Saved data entries:
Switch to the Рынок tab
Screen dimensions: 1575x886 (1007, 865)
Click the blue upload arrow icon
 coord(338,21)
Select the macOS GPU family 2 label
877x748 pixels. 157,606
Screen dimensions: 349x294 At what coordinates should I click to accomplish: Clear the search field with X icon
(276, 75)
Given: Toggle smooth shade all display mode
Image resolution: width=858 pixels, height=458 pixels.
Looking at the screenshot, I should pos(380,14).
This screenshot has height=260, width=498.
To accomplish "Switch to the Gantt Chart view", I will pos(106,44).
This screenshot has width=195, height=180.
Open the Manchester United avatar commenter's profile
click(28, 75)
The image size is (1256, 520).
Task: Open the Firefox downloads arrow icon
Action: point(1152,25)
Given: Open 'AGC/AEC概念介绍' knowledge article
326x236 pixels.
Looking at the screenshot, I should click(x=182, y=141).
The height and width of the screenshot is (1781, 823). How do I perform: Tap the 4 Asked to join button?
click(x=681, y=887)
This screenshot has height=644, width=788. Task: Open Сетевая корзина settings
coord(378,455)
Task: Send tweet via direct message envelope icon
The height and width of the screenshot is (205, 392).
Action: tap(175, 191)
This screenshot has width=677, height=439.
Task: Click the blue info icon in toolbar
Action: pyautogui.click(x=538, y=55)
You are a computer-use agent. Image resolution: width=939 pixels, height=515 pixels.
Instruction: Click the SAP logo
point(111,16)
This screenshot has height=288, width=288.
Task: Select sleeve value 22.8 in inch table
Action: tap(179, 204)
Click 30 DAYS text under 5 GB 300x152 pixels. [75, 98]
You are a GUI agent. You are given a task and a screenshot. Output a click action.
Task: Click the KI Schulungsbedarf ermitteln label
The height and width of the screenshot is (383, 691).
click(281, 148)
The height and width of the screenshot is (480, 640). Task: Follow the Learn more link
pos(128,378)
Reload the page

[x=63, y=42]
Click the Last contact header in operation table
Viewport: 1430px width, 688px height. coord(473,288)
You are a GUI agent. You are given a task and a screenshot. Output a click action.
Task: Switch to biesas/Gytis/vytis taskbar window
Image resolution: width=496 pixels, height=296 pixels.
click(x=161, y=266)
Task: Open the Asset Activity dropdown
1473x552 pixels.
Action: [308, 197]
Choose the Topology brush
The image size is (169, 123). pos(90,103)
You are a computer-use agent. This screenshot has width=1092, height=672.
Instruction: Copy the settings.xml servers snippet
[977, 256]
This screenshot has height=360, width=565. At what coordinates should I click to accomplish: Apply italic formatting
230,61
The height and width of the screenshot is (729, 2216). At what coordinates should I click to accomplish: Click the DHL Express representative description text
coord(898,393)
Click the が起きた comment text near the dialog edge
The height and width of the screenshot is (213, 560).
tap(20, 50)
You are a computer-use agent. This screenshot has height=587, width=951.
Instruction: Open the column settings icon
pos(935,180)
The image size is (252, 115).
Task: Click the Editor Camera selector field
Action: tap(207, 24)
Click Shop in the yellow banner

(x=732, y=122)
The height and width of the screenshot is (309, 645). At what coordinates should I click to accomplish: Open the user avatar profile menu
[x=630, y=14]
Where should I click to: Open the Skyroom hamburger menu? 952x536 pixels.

## [WHAT YOU WILL DO]
Retype each line above, keeping every character.

## [PROBLEM SOLUTION]
Switch to the Рынок tab
Screen dimensions: 1575x886 (1007, 865)
Click the blue upload arrow icon
 coord(338,21)
Select the macOS GPU family 2 label
877x748 pixels. 157,606
Screen dimensions: 349x294 At what coordinates should I click to accomplish: Clear the search field with X icon
(276, 75)
Given: Toggle smooth shade all display mode
Image resolution: width=858 pixels, height=458 pixels.
Looking at the screenshot, I should pos(380,14).
This screenshot has height=260, width=498.
To accomplish "Switch to the Gantt Chart view", I will pos(106,44).
This screenshot has width=195, height=180.
Open the Manchester United avatar commenter's profile
click(28, 75)
The image size is (1256, 520).
Task: Open the Firefox downloads arrow icon
Action: point(1152,25)
Given: Open 'AGC/AEC概念介绍' knowledge article
326x236 pixels.
Looking at the screenshot, I should click(x=182, y=141).
The height and width of the screenshot is (1781, 823). How do I perform: Tap the 4 Asked to join button?
click(x=681, y=887)
This screenshot has height=644, width=788. Task: Open Сетевая корзина settings
coord(378,455)
Task: Send tweet via direct message envelope icon
The height and width of the screenshot is (205, 392).
Action: tap(175, 191)
This screenshot has width=677, height=439.
Task: Click the blue info icon in toolbar
Action: pyautogui.click(x=538, y=55)
You are a computer-use agent. Image resolution: width=939 pixels, height=515 pixels.
Instruction: Click the SAP logo
point(111,16)
This screenshot has height=288, width=288.
Task: Select sleeve value 22.8 in inch table
Action: tap(179, 204)
Click 30 DAYS text under 5 GB 300x152 pixels. [75, 98]
You are a GUI agent. You are given a task and a screenshot. Output a click action.
Task: Click the KI Schulungsbedarf ermitteln label
The height and width of the screenshot is (383, 691).
click(281, 148)
The height and width of the screenshot is (480, 640). Task: Follow the Learn more link
pos(128,378)
Reload the page

[x=63, y=42]
Click the Last contact header in operation table
Viewport: 1430px width, 688px height. coord(473,288)
You are a GUI agent. You are given a task and a screenshot. Output a click action.
Task: Switch to biesas/Gytis/vytis taskbar window
Image resolution: width=496 pixels, height=296 pixels.
click(x=161, y=266)
Task: Open the Asset Activity dropdown
1473x552 pixels.
Action: [308, 197]
Choose the Topology brush
The image size is (169, 123). pos(90,103)
You are a computer-use agent. This screenshot has width=1092, height=672.
Instruction: Copy the settings.xml servers snippet
[977, 256]
This screenshot has height=360, width=565. At what coordinates should I click to accomplish: Apply italic formatting
230,61
The height and width of the screenshot is (729, 2216). At what coordinates should I click to accomplish: Click the DHL Express representative description text
coord(898,393)
Click the が起きた comment text near the dialog edge
The height and width of the screenshot is (213, 560).
tap(20, 50)
You are a computer-use agent. This screenshot has height=587, width=951.
Instruction: Open the column settings icon
pos(935,180)
The image size is (252, 115).
Task: Click the Editor Camera selector field
Action: tap(207, 24)
Click Shop in the yellow banner

(x=732, y=122)
The height and width of the screenshot is (309, 645). At what coordinates should I click to accomplish: Open the user avatar profile menu
[x=630, y=14]
Where should I click to: Open the Skyroom hamburger menu? 952x536 pixels.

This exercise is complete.